═════ Exercise passage ═════
We’ve grown used to Kentucky Derby points determining starters for the Triple Crown series’ first leg, an in-demand race that has drawn more than 20 entries each year since the current qualification system was implemented in 2013.
Next month, as the Belmont Stakes marks the first of American racing’s classics in 2020, fans of the improv comedy show Whose Line Is It Anyway can associate with New York Racing Association officials’ method of setting the field.
As host Drew Carey so often said, “Everything's made up and the points don't matter.”
Thanks to the condition book, parameters to run in the Belmont Stakes are explained below in the event that more than 16 horses are entered:
• The first eight starters will be given preference based on earnings in graded stakes at a mile or longer.
• The next five starters will line up according to non-restricted stakes earnings regardless of the distance. That essentially excludes state-bred company.
• The book specifically reads, however, that qualifying races under this condition offer no restrictions “other than age or sex.” Would connections of a 3-year-old female be more apt to take on the Belmont in 2020, when it measures 1 1/8 miles around one turn?
• So that accounts for 13 positions. If the race oversubscribes, the final three starters would be determined by the “Belmont Stakes Selection Committee.” That group is undefined but would assuredly be tasked with choosing the trio of horses that make the Belmont the strongest field possible.
This, of course, may be all for naught. As many as 13 horses have been mentioned thus far as Belmont Stakes possibilities just inside a month to race day, though there’s no way of knowing who else may be targeting the race. That’s one luxury of the Derby points system each spring.
═════
Your instructions:
Print the part of the Belmont Stakes passage starting at "Thanks to the" and ending at "excludes state-bred company.", word for word.
═════ Source data ═════
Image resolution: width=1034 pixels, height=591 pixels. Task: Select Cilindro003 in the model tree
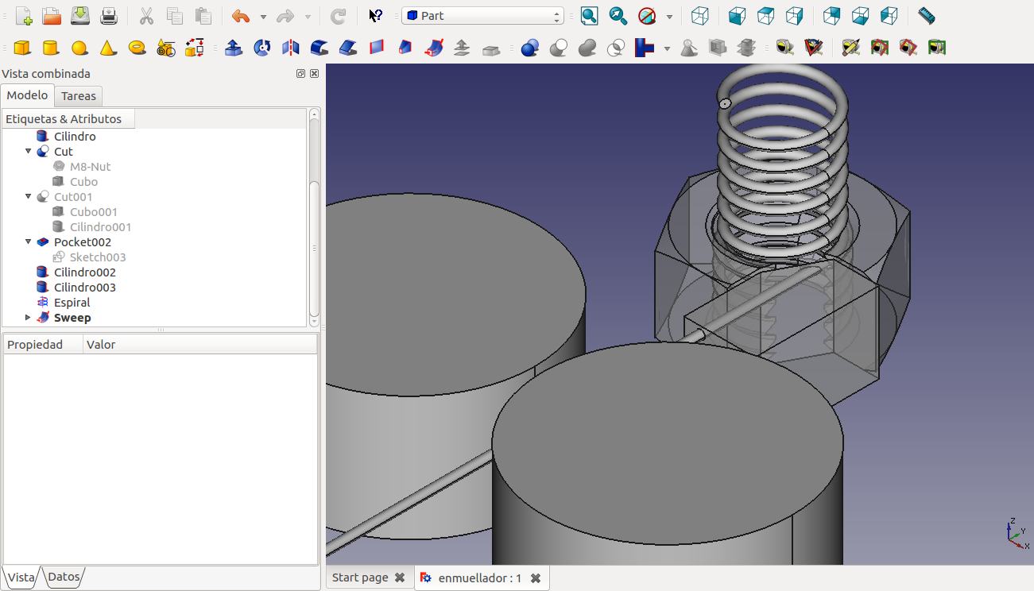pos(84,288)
═════
═════ Source data ═════
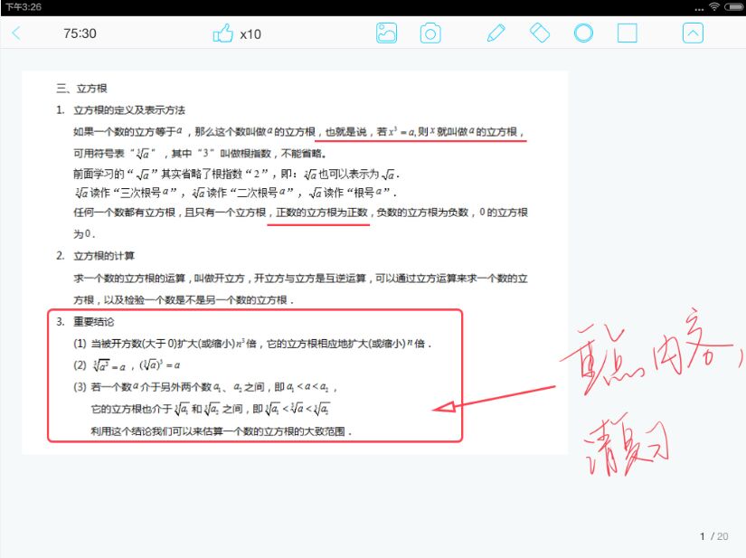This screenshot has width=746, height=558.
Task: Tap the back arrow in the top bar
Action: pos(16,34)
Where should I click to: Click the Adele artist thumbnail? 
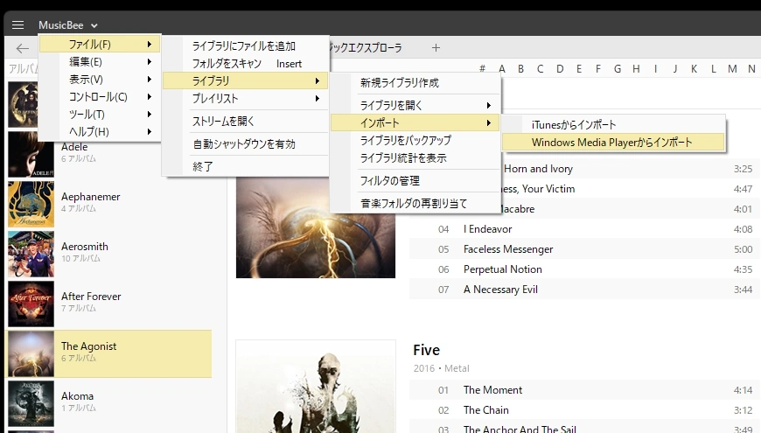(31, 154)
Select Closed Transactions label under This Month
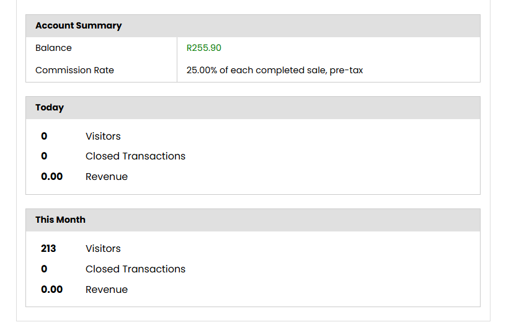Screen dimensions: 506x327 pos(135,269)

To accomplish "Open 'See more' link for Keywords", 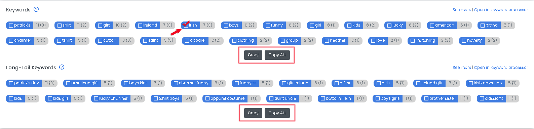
═════
═════ Source data ═════
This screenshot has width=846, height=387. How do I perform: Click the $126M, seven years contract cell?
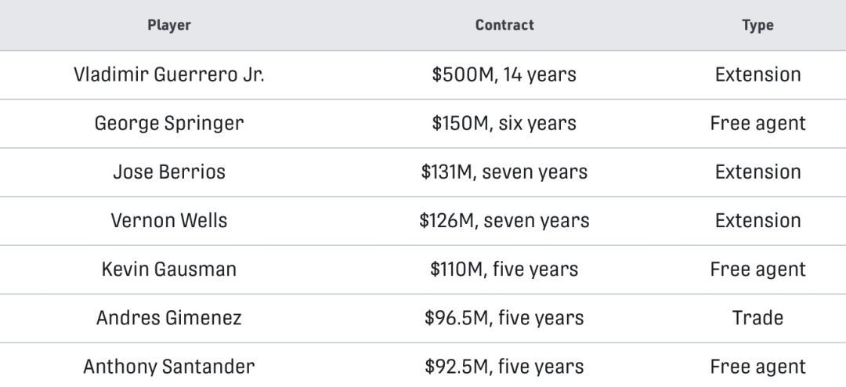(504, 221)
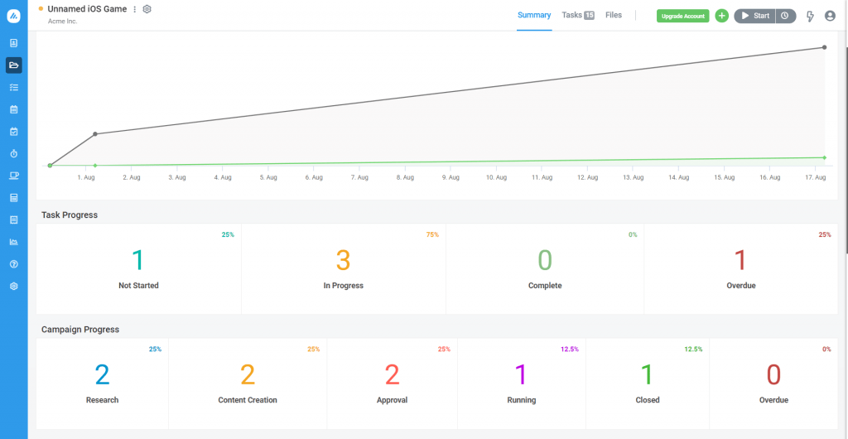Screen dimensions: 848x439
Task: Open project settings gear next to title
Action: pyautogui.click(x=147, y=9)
═════
Exercise solution:
Thanks to the condition book, parameters to run in the Belmont Stakes are explained below in the event that more than 16 horses are entered:
• The first eight starters will be given preference based on earnings in graded stakes at a mile or longer.
• The next five starters will line up according to non-restricted stakes earnings regardless of the distance. That essentially excludes state-bred company.